J’en tremblais de bonheur.
Quels mots : « la face de l’abime ». Qu’est-ce qu’un abîme ? Quelle peut bien être sa face ?
Rien, rien, rien que des mots. Prenez « abîme » prenez « face » accolez-les, couvrez cela de ténèbres … Vous avez créé quelque chose de prodigieux, un colosse, un monstre, qui vous échappe et vous dévore. Ces mots je me les répétais à voix haute, je les lisais, je les écrivais, l’oreille et l’œil s’abandonnaient à leur envoûtement, l’âme plongeait dans un gouffre sans fond.
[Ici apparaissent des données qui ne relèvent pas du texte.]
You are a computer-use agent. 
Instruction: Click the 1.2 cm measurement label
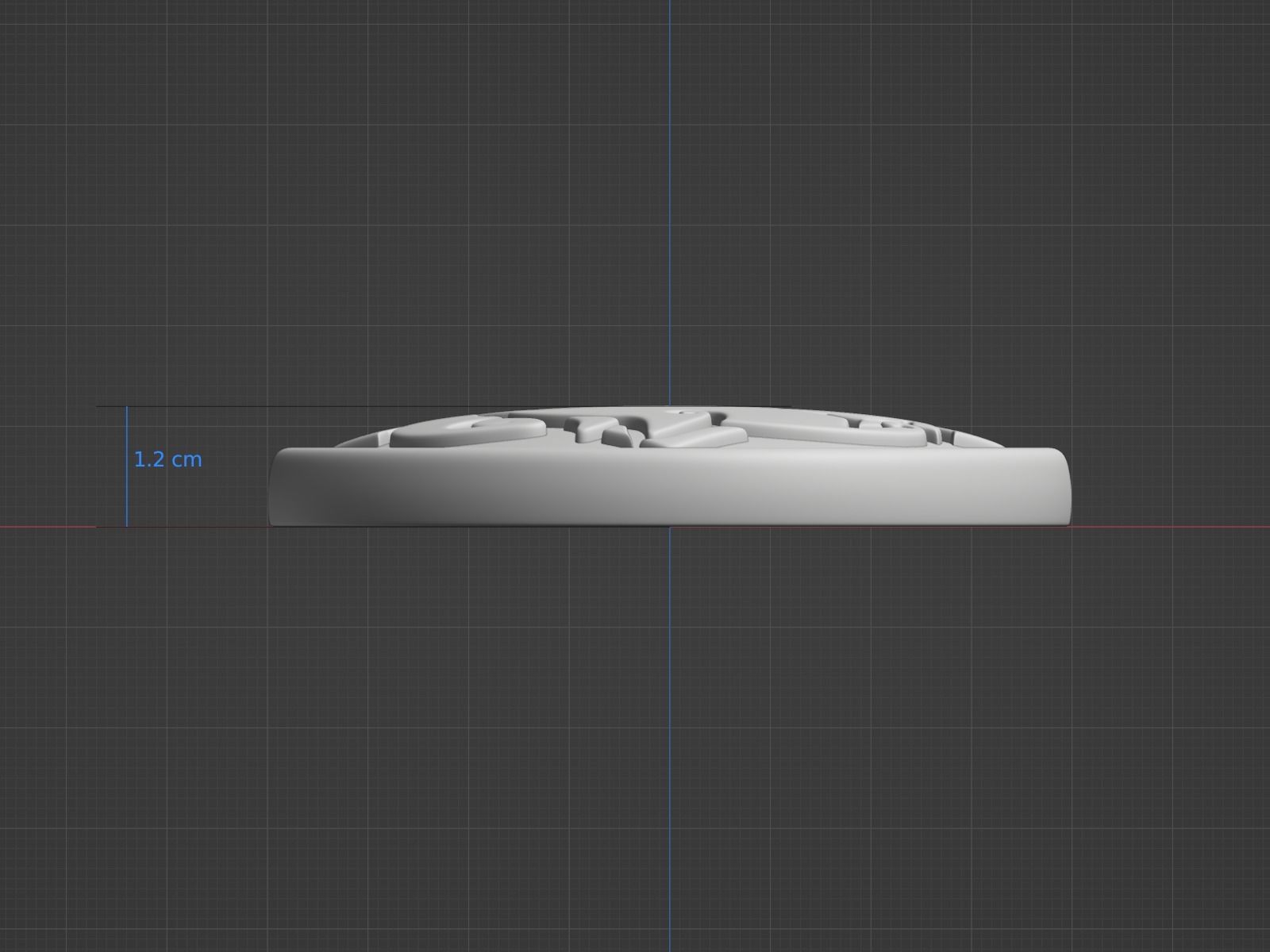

Jusqu’à l’accent circonflexe de « abîme », sans qui peut-être la chose eut été moins parfaite, la magie moins efficace…
J’appelais cela « terreur sacrée ». Je ne savais pas encore que cela n’était que frisson littéraire, pacotille romantique, poésie …
J’apprenais à mon insu la puissance des mots et que quiconque sait assembler les mots, crée des dieux. Une bible qui commencerait par : « il faisait noir sur le trou », évidemment …
(Je ne connais pas l'auteur)
J'aime bien le contraste entre "Les ténèbres couvraient la face de l’abîme" et « il faisait noir sur le trou ».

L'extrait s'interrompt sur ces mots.